Und was machst Du so? In unserer Interview-Reihe schauen wir den Arbeitern der Gegenwart kurz über die Schulter. Heute Ingo Wuntke, Möbel-Gestalter in seinem Atelier „Stilgut“ im Pfefferberg.
Nichts bleibt, wie es war, schon gar nicht in Berlin und erst Recht nicht in Prenzlauer Berg. Es wird gebaut, gezimmert, abgerissen und verputzt, gebastelt, geplant und verworfen, was das Zeug hält. Und es wird auch gebacken, repariert, gedrechselt, poliert, geschrieben, gelötet, geschweißt und geschnippelt. Eine Momentaufnahme über den Arbeitsstand der Dinge.
Heute mit Ingo Wuntke, 44, Möbelgestalter in seinem Atelier „Stilgut“ im Kunsthaus Meinblau, Pfefferberg
Woran arbeiten Sie gerade?
Das ist ein alter Chippendale Sessel, den ich geschenkt bekommen habe und der mir total am Herzen liegt. Ich habe ihn komplett entkernt und will ihn jetzt umgestalten. Meine Idee ist, den Sessel mit einem Buchregal zu kombinieren. Von vorne soll er dann wie ein Chippendale Sessel aussehen: wuchtig, kaffeebraunes Leder, dicke Polster. Aber an den Außenseiten will ich ein kleines Buchregal integrieren, so dass man nur über die Lehne zum Buch greifen muss. Mein Konzept ist, alte Möbel zu recyclen und in einen neuen Zustand zu bringen. Dahinter steckt der Gedanke, etwas Neues zu schaffen, aber gleichzeitig nachhaltig zu arbeiten. Manchmal finde ich die Stücke, an denen ich arbeite einfach auf der Straße oder sonstwo, wie zum Beispiel den alten Holzsessel, den ich bei einer Party auf einem Dach in Friedrichshain gefunden hatte.
Und für wen machen Sie das?
Der Käufer ist noch unbekannt. Ich verkaufe meine Möbel immer wieder auf dem Öko-Markt am Kollwitzplatz, oder die Käufer werden über meine Internetseite auf mich aufmerksam. Nebenbei übernehme ich aber auch ganz normale Polsteraufträge. Hier steht zum Beispiel ein Sofa, dass in einer neuen Farbe bezogen werden soll, weil die Besitzer umgezogen sind.
Und wann soll der Sessel fertig sein?
Ich denke, neben den anderen Aufträgen brauche ich für den Chippendale-Sessel circa drei Wochen.

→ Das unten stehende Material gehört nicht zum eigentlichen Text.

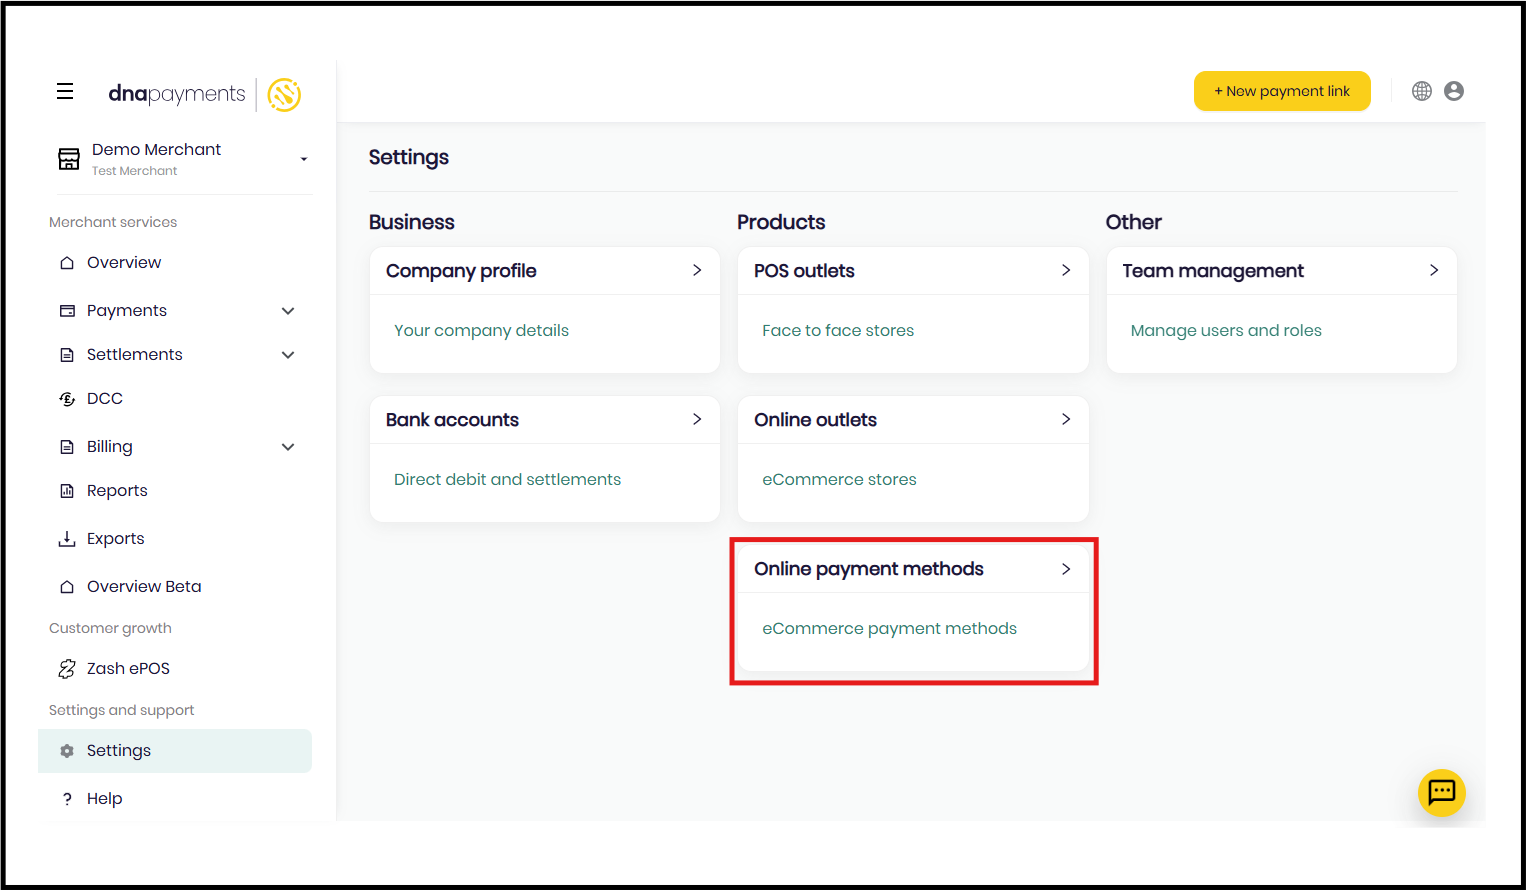
Task: Click the New payment link button
Action: (1281, 91)
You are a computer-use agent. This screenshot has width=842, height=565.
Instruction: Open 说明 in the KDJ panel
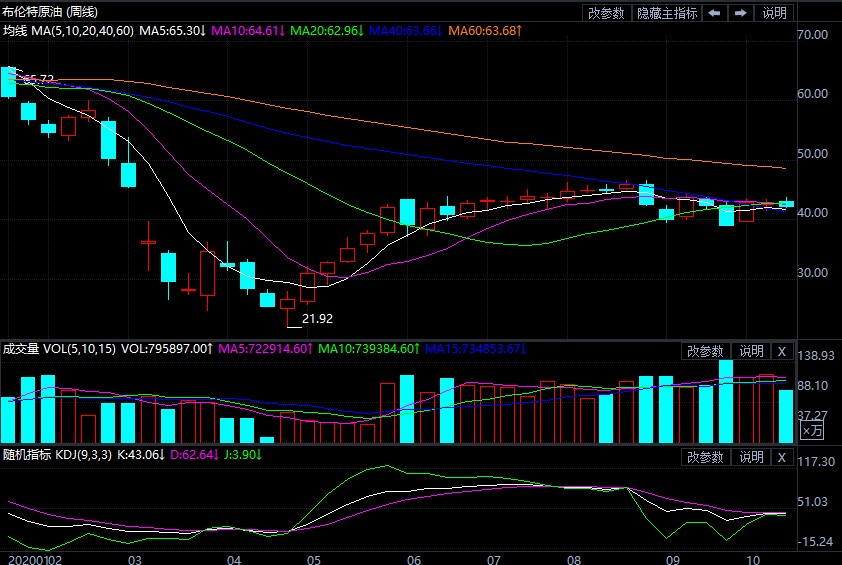[750, 457]
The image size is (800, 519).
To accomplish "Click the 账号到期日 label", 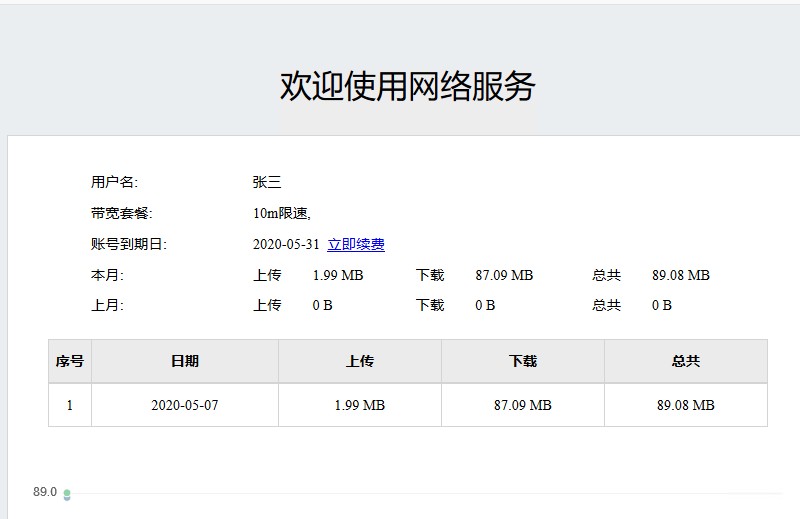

Irgendwelche Schwierigkeiten?
Also der Sessel war im Grunde total fertig, deswegen musst ich ihn auch komplett entkernen. Jetzt muss ich das Gestell etwas umarbeiten, um Sessel und Buchregal kombinieren zu können. Wie ich das genau mache, weiß ich noch nicht, aber da mache ich mir eigentlich keine Sorgen, das entwickelt sich schon mit der Zeit.
Worüber freuen Sie sich am meisten, wenn es fertig ist?
Wenn ich ein Stück fertig bearbeitet haben, ist es für mich das Schönste, wenn ich die Früchte meiner Arbeit direkt sehen kann. Mir fällt es oft auch total schwer, mich dann von einem Stück wieder zu trennen, sie wachsen einem irgendwie ans Herz.
KURZBIOGRAPHIE: Ingo Wuntke, Jahrgang 1968, ist geborener Neuköllner. Hier in Berlin hat er auch seine Ausbildung zum Raumausstatter und Polsterer gemacht. Anschließend hat er angefangen, Agrarwissenschaften zu studieren. Er wollte dazu beitragen, die Welt zu verbessern, hat dann aber gemerkt, dass er dafür eigentlich schon alle Fertigkeiten hat. Seitdem liegt sein Schwerpunkt darauf, alten Möbeln eine neue Funktion zu geben. Recycling mit anschließender Metamorphose, nennt er es. Er hat aber auch schon eigene Möbelstücke entworfen. Den „Faulenzer“ zum Beispiel oder „Kojak“ ein Sitzsack, in den man endlich mal nicht so weit einsinkt, dass man die Knie direkt unterm Kinn hat.